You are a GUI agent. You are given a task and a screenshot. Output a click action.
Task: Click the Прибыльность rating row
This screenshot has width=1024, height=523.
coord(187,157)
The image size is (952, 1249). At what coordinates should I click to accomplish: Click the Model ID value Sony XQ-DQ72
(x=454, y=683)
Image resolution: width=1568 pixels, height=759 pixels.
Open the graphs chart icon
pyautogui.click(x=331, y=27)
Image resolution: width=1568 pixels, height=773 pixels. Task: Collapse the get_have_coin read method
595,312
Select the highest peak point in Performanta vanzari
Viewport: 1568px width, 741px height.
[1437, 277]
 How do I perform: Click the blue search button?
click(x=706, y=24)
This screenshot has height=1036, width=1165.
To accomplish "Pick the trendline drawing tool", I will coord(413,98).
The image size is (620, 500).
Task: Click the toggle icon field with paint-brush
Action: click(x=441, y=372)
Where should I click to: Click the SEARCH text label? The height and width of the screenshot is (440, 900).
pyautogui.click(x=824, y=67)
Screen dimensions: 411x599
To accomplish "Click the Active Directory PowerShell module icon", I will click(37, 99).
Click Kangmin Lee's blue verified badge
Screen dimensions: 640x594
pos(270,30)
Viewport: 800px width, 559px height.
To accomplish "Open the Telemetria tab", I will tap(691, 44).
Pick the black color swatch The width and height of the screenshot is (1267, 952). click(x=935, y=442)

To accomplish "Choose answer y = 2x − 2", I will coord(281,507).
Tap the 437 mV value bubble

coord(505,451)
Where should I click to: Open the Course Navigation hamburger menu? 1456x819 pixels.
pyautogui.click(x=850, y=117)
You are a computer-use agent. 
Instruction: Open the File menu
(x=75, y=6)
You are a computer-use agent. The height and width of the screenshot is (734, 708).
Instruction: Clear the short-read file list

┄┄┄┄┄┄┄┄┄┄┄┄┄┄┄┄┄┄┄┄

_Problem statement:_
Retype all of the records above line for line, exactly as they appear.

_In response:_
You are a GUI agent. You are given a task and a screenshot. Output a click action.
Task: Click the Прибыльность rating row
This screenshot has width=1024, height=523.
coord(187,157)
The image size is (952, 1249). At what coordinates should I click to accomplish: Click the Model ID value Sony XQ-DQ72
(x=454, y=683)
Image resolution: width=1568 pixels, height=759 pixels.
Open the graphs chart icon
pyautogui.click(x=331, y=27)
Image resolution: width=1568 pixels, height=773 pixels. Task: Collapse the get_have_coin read method
595,312
Select the highest peak point in Performanta vanzari
Viewport: 1568px width, 741px height.
[1437, 277]
 How do I perform: Click the blue search button?
click(x=706, y=24)
This screenshot has height=1036, width=1165.
To accomplish "Pick the trendline drawing tool", I will coord(413,98).
The image size is (620, 500).
Task: Click the toggle icon field with paint-brush
Action: click(x=441, y=372)
Where should I click to: Click the SEARCH text label? The height and width of the screenshot is (440, 900).
pyautogui.click(x=824, y=67)
Screen dimensions: 411x599
To accomplish "Click the Active Directory PowerShell module icon", I will click(37, 99).
Click Kangmin Lee's blue verified badge
Screen dimensions: 640x594
pos(270,30)
Viewport: 800px width, 559px height.
To accomplish "Open the Telemetria tab", I will tap(691, 44).
Pick the black color swatch The width and height of the screenshot is (1267, 952). click(x=935, y=442)

To accomplish "Choose answer y = 2x − 2", I will coord(281,507).
Tap the 437 mV value bubble

coord(505,451)
Where should I click to: Open the Course Navigation hamburger menu? 1456x819 pixels.
pyautogui.click(x=850, y=117)
You are a computer-use agent. 
Instruction: Open the File menu
(x=75, y=6)
You are a computer-use agent. The height and width of the screenshot is (734, 708).
Instruction: Clear the short-read file list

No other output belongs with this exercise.